There were two nuns..   

One of them was known as Sister Mathematical (SM), and the other one was known as Sister Logical (SL).

It is getting dark and they are still far away from the convent.

SM: Have you noticed that a man has been following us for the past thirty-eight and a half minutes? I wonder what he wants.

SL: It's logical. He wants to rape us.

SM: Oh, no!  At this rate he will reach us in 15 minutes at the most! What can we do?

SL: The only logical thing to do of course is to walk faster.

SM: It's not working.

SL: Of course it's not working. The man did the only logical thing.  He started to walk faster, too.

SM: So, what shall we do?  At this rate he will reach us in one minute.

SL:  The only logical thing we can do is split.  You go that way and I'll go  this way. He cannot follow us both. So the man decided to follow Sister  Logical.

Sister Mathematical arrives at the convent and is worried about what has happened to Sister Logical.

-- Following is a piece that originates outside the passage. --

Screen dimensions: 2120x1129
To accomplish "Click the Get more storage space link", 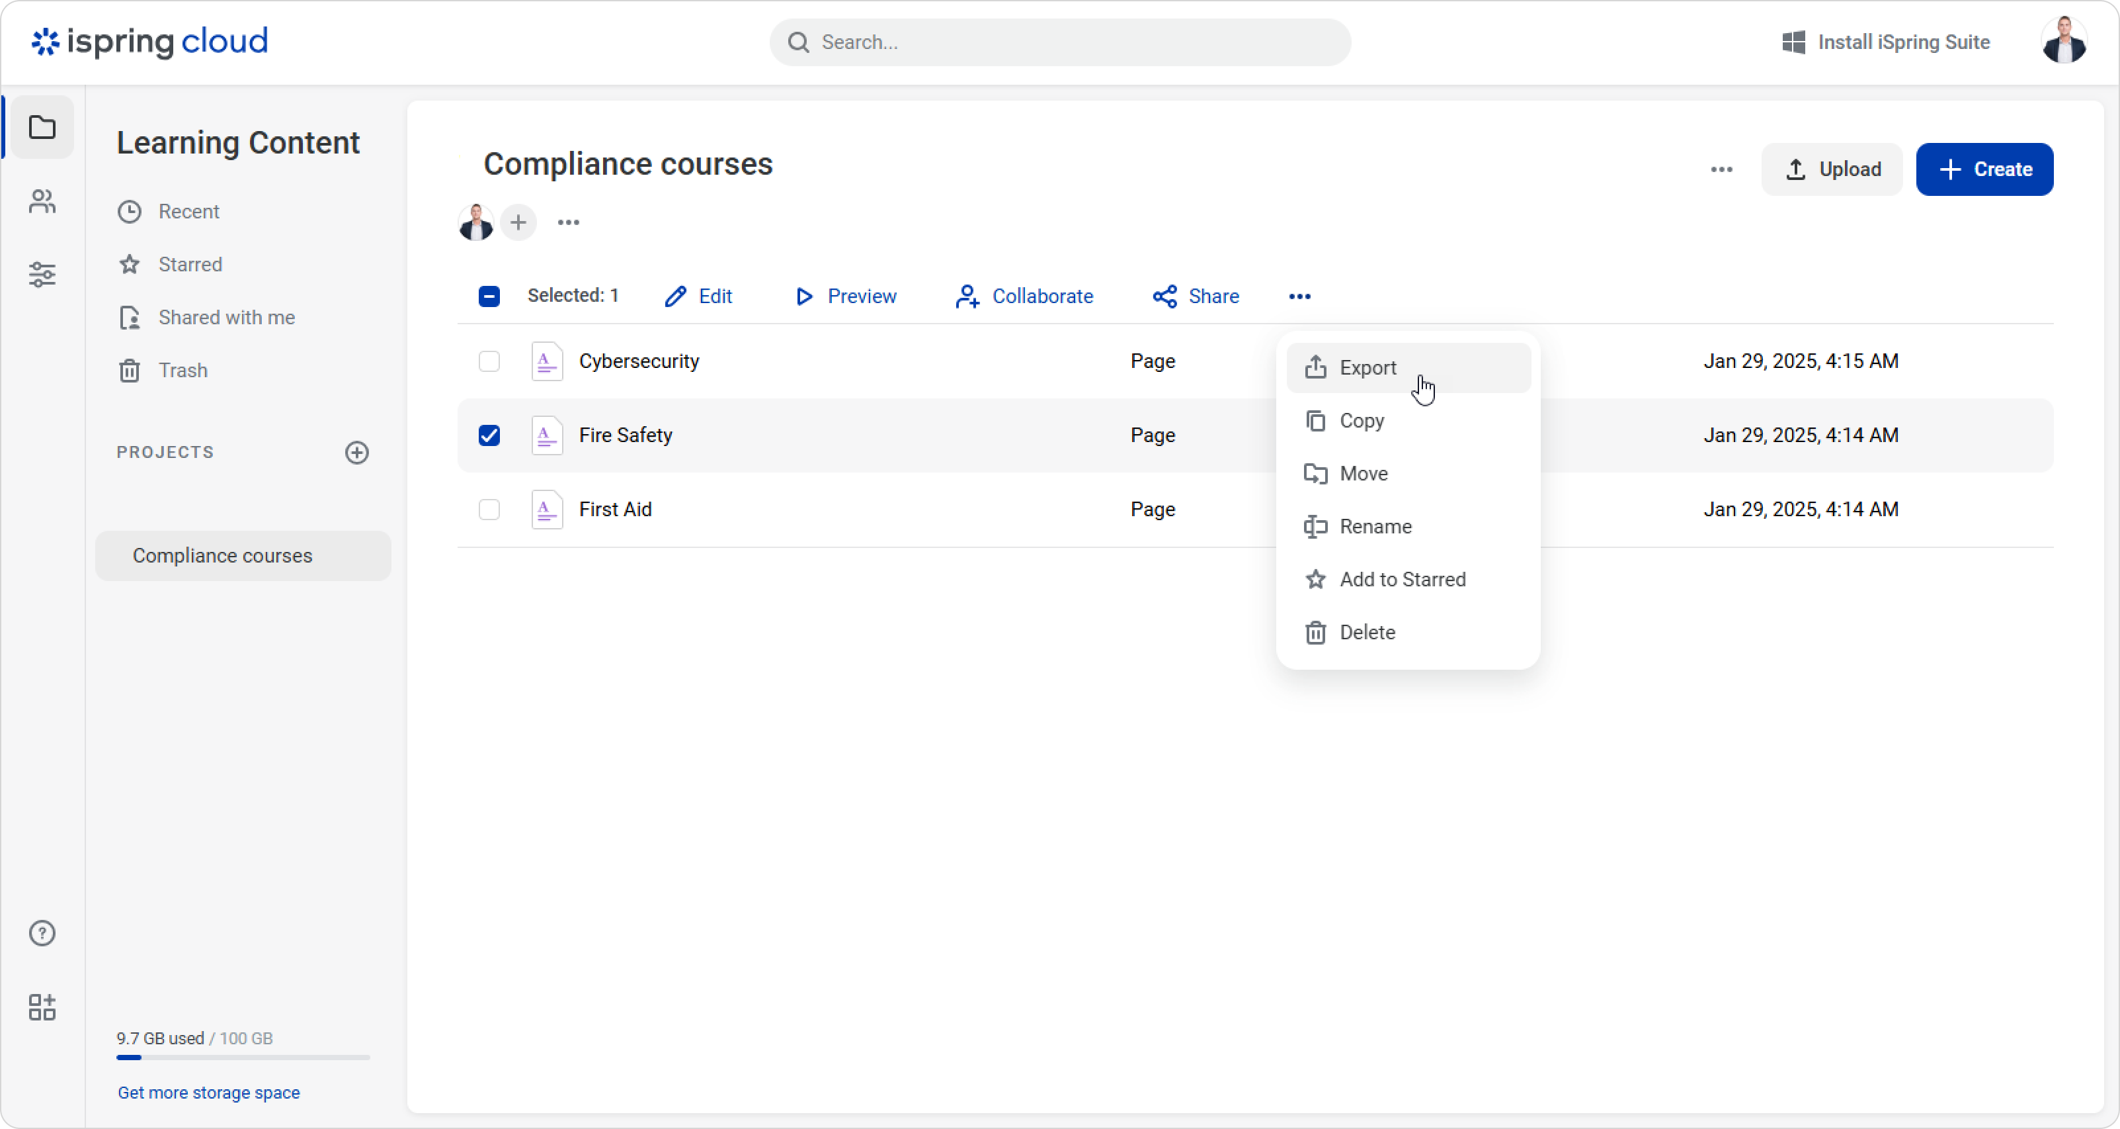I will click(208, 1093).
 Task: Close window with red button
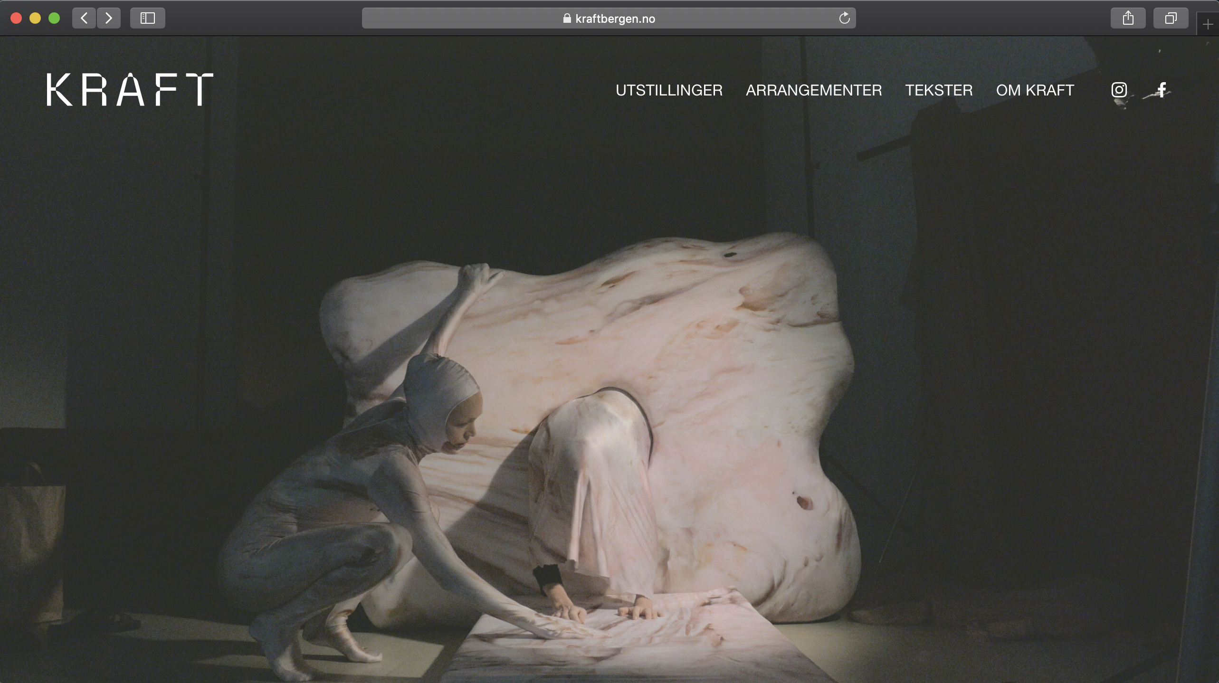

Then Sister  Logical arrives.

SM: Sister Logical! Thank God you are here!  Tell me what happened!

SL: The only logical thing happened.  The man couldn't follow us both, so he followed me.

SM: Yes, yes!  But what happened then?

SL: The only logical thing happened.  I started to run as fast as I could and he started to run as fast as he could.

SM: And?

SL: The only logical thing happened.  He reached me.

SM: Oh, dear!  What did you do?

SL: The only logical thing to do.  I lifted my dress up.

SM: Oh, Sister! What did the man do?

SL: The only logical thing to do.  He pulled down his pants.

SM: Oh, no! What happened then?

SL: Isn't it logical, Sister?  A nun with her dress up can run faster than a man with his pants down.

*And for those of you who thought it would be dirty, Say  two Hail Marys!*


----------